TASK BRIEF: Each line holding the string "agent" is to be copied from the data.

*-*-*

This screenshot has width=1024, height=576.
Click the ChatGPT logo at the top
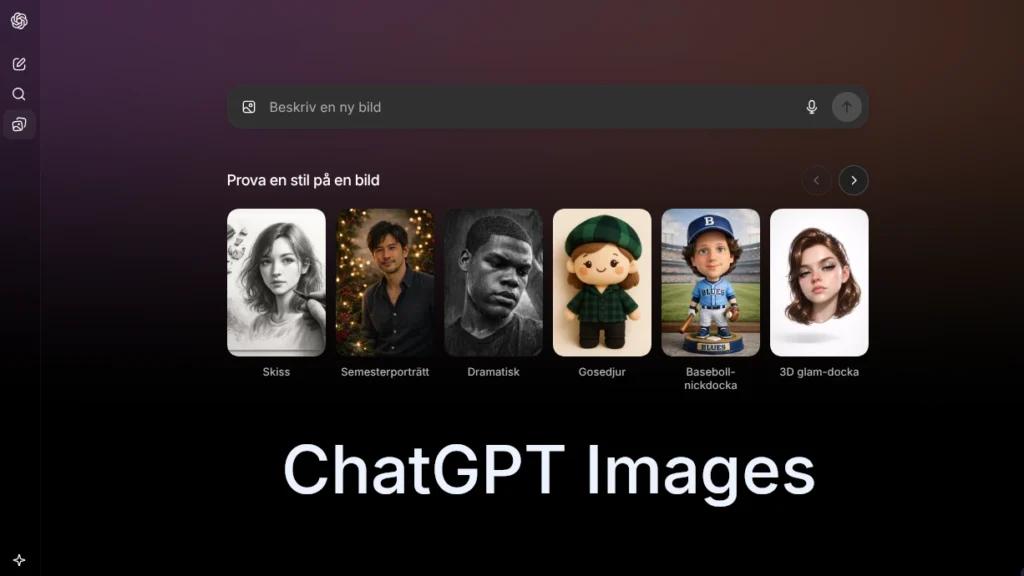click(x=19, y=20)
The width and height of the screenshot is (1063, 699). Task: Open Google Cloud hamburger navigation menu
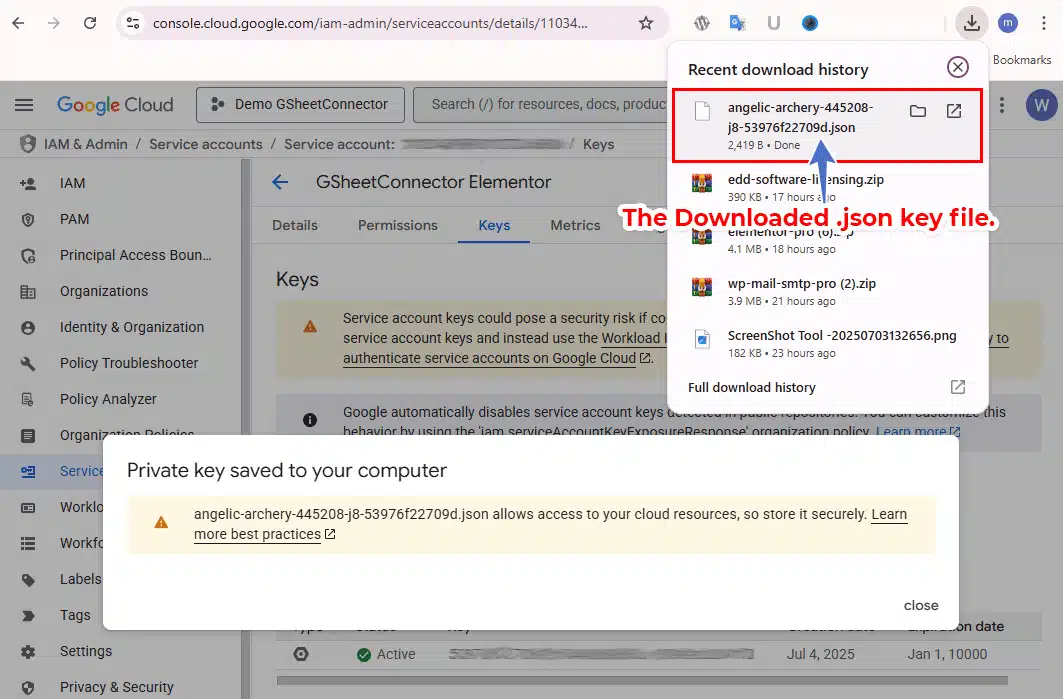[x=24, y=105]
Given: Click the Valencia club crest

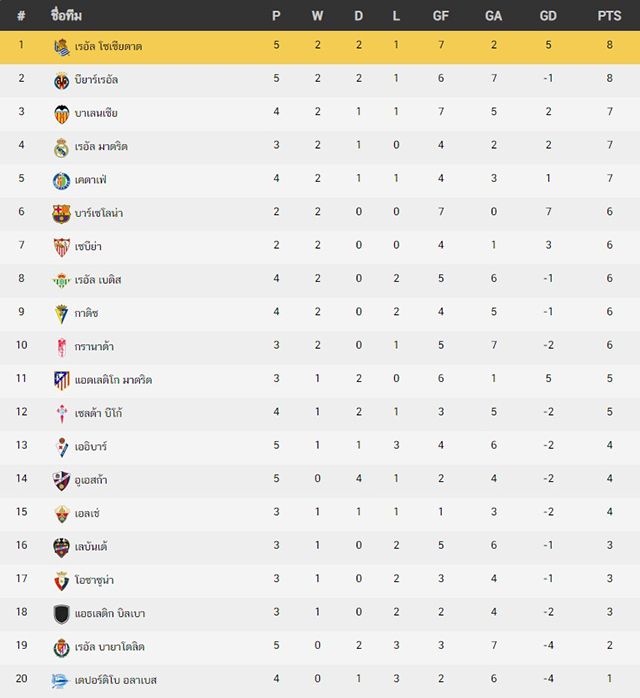Looking at the screenshot, I should (x=61, y=114).
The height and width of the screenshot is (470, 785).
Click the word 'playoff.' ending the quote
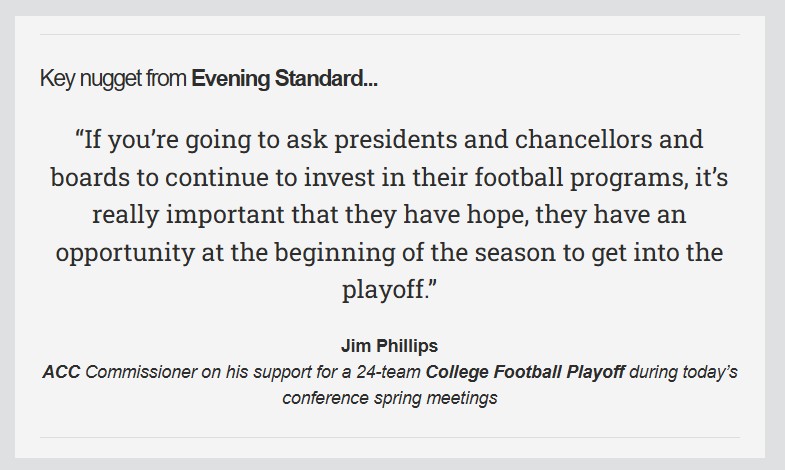[385, 290]
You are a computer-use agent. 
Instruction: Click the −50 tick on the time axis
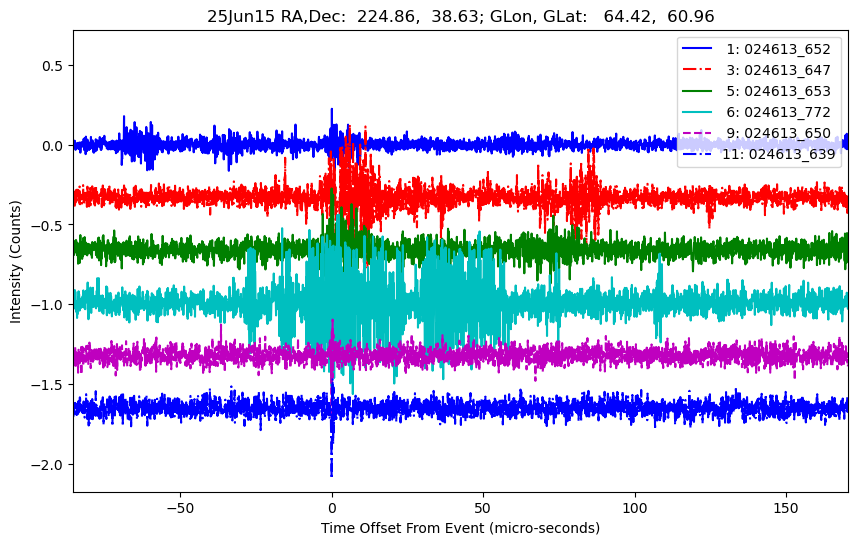180,504
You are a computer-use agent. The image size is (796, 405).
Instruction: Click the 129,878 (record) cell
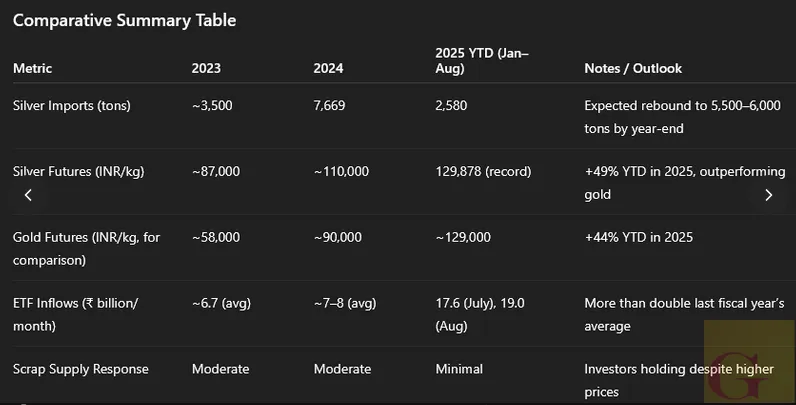click(x=483, y=172)
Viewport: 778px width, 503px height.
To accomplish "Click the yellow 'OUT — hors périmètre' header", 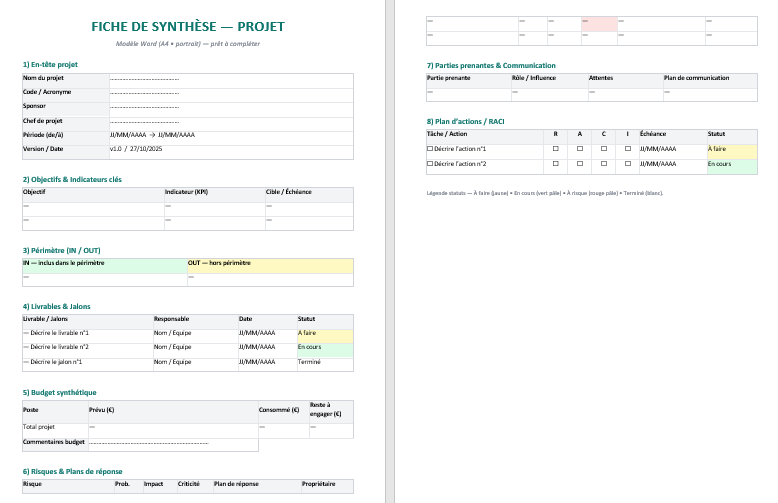I will tap(269, 264).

*-*-*

ANSWER BOX:
You are a computer-use agent. 
You are a computer-use agent. The image size is (796, 405).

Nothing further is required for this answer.